» **HOW TO COMPLETE THIS TASK**
When you copy the entries, keep every word exactly as it is and drop the images.

» **SUPPLIED MATERIAL**
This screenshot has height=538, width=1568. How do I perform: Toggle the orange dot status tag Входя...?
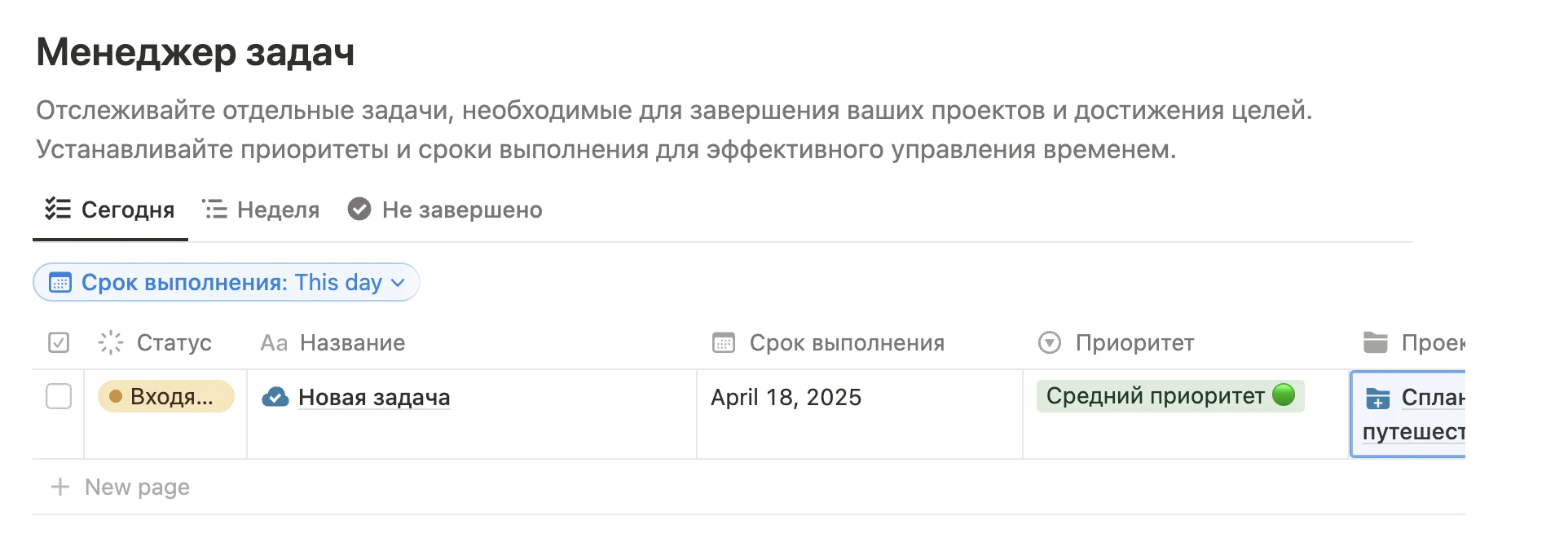(x=165, y=397)
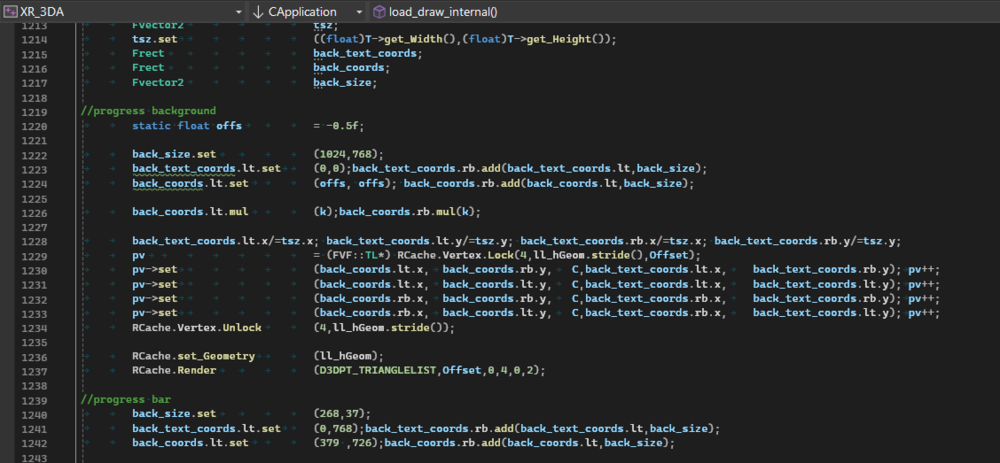Click the tsz.set statement

[x=155, y=38]
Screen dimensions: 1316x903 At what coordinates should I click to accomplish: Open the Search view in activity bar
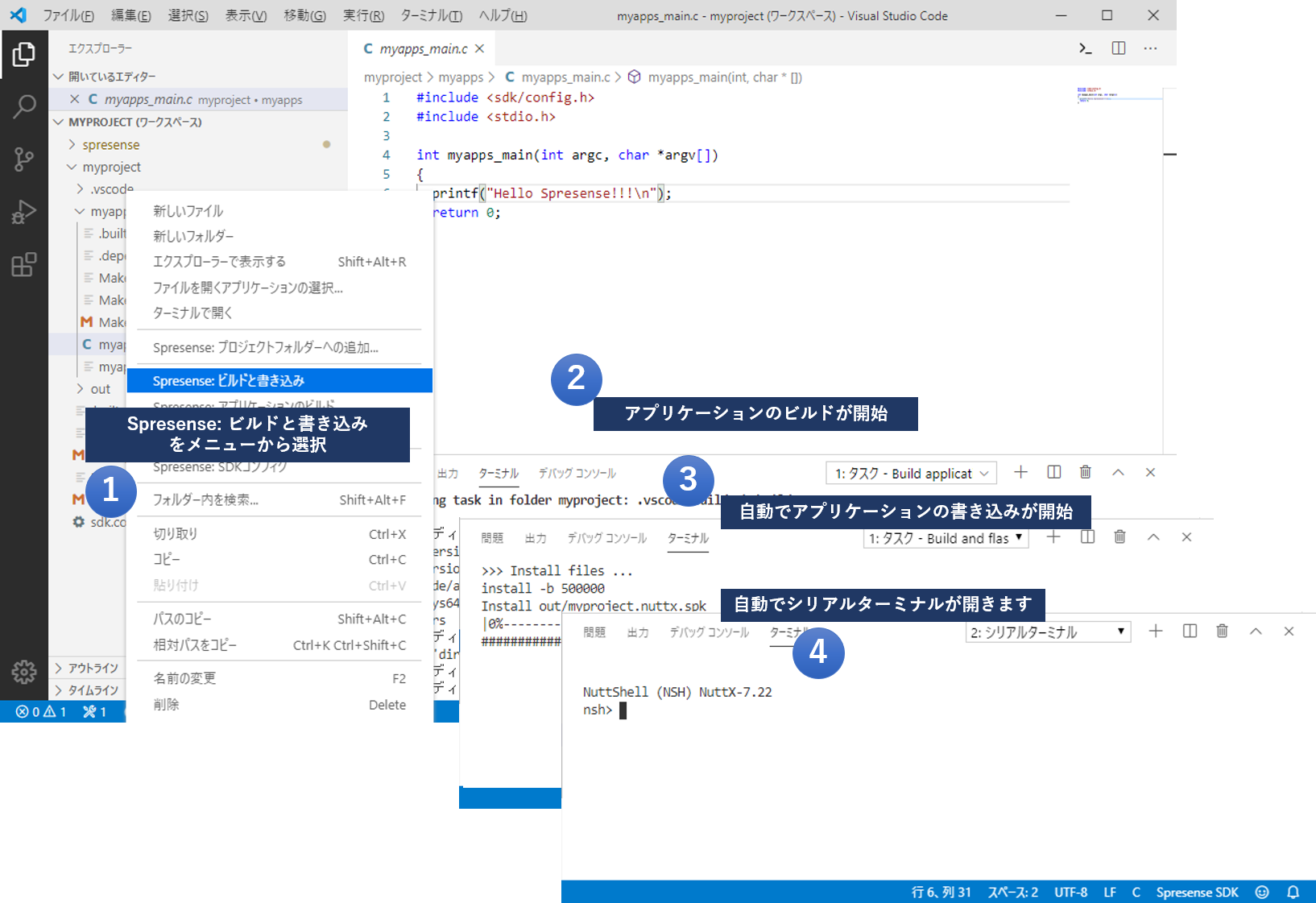[x=24, y=106]
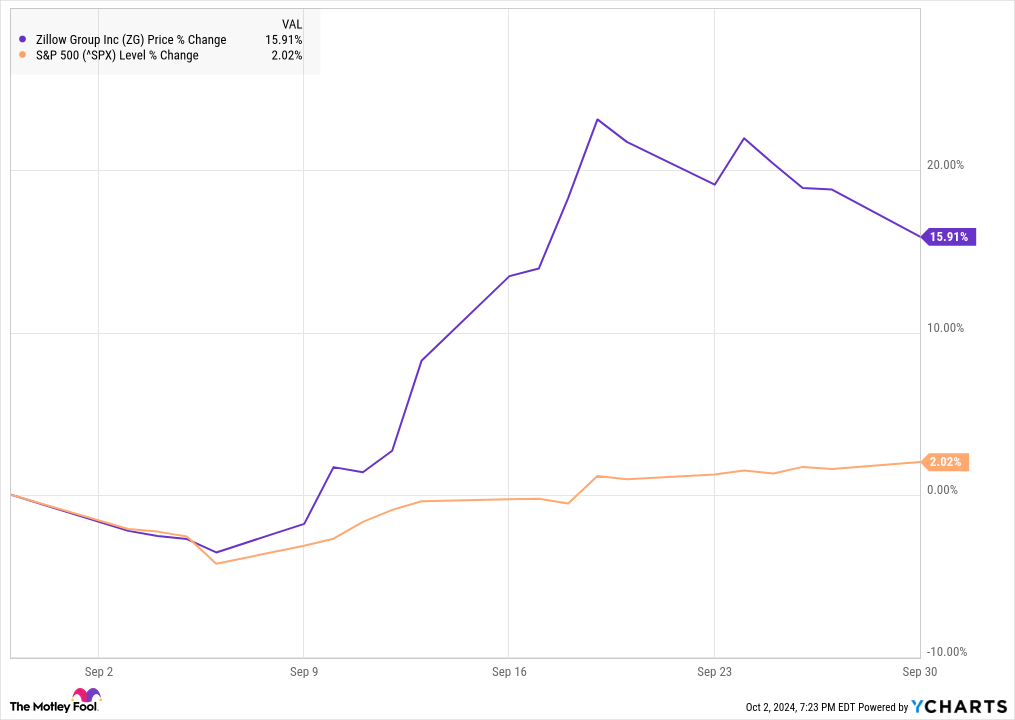The width and height of the screenshot is (1015, 720).
Task: Click the Motley Fool jester hat icon
Action: tap(86, 697)
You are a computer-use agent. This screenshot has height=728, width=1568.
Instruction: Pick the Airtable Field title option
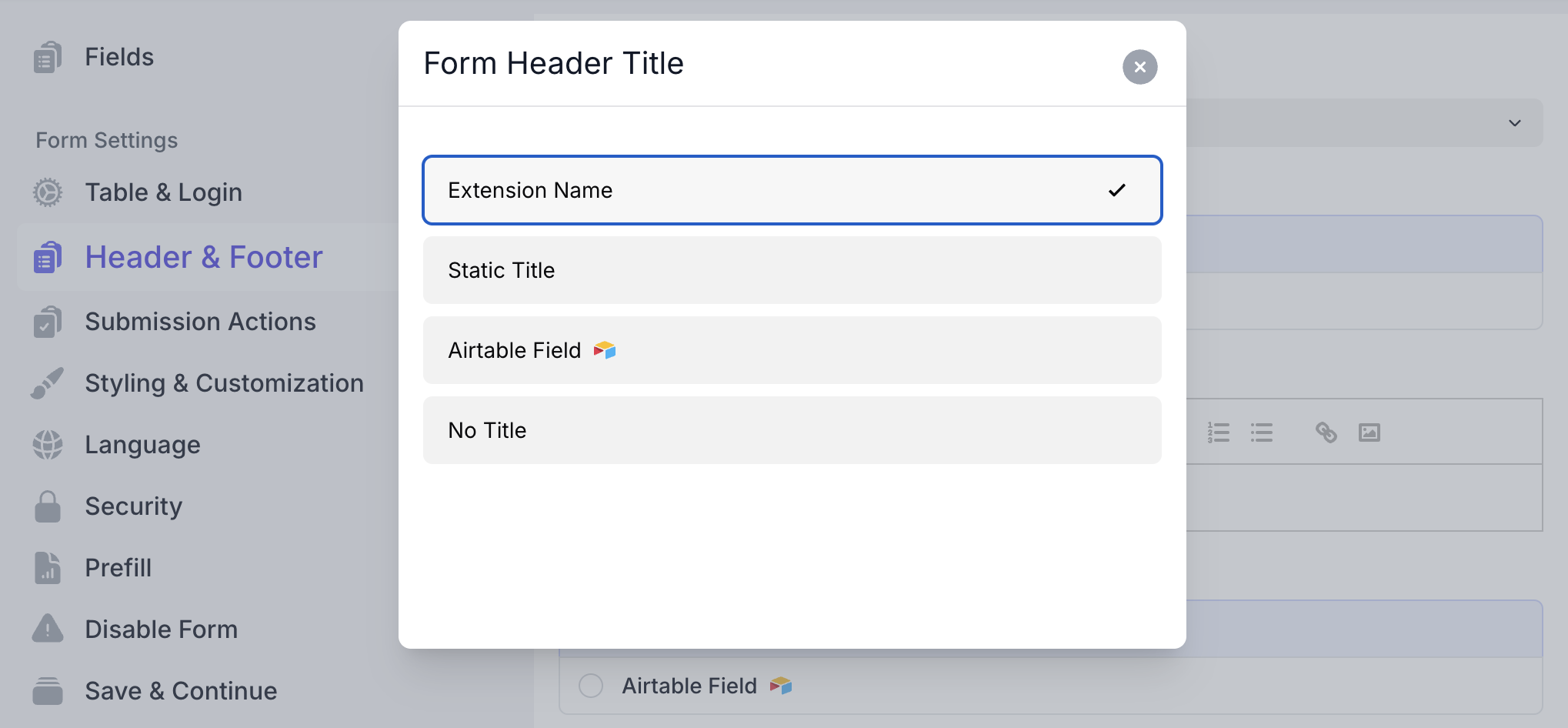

» **ANSWER TO THIS TASK**
This screenshot has height=538, width=1568. How do I perform: Toggle the orange dot status tag Входя...?
(x=165, y=397)
Click the tsz.set statement

[x=155, y=38]
Screen dimensions: 1316x903 At what coordinates should I click to accomplish: Open the Search view in activity bar
[x=24, y=106]
The width and height of the screenshot is (1015, 720).
Task: Click the Motley Fool jester hat icon
Action: tap(86, 697)
You are a computer-use agent. This screenshot has height=728, width=1568.
Instruction: Pick the Airtable Field title option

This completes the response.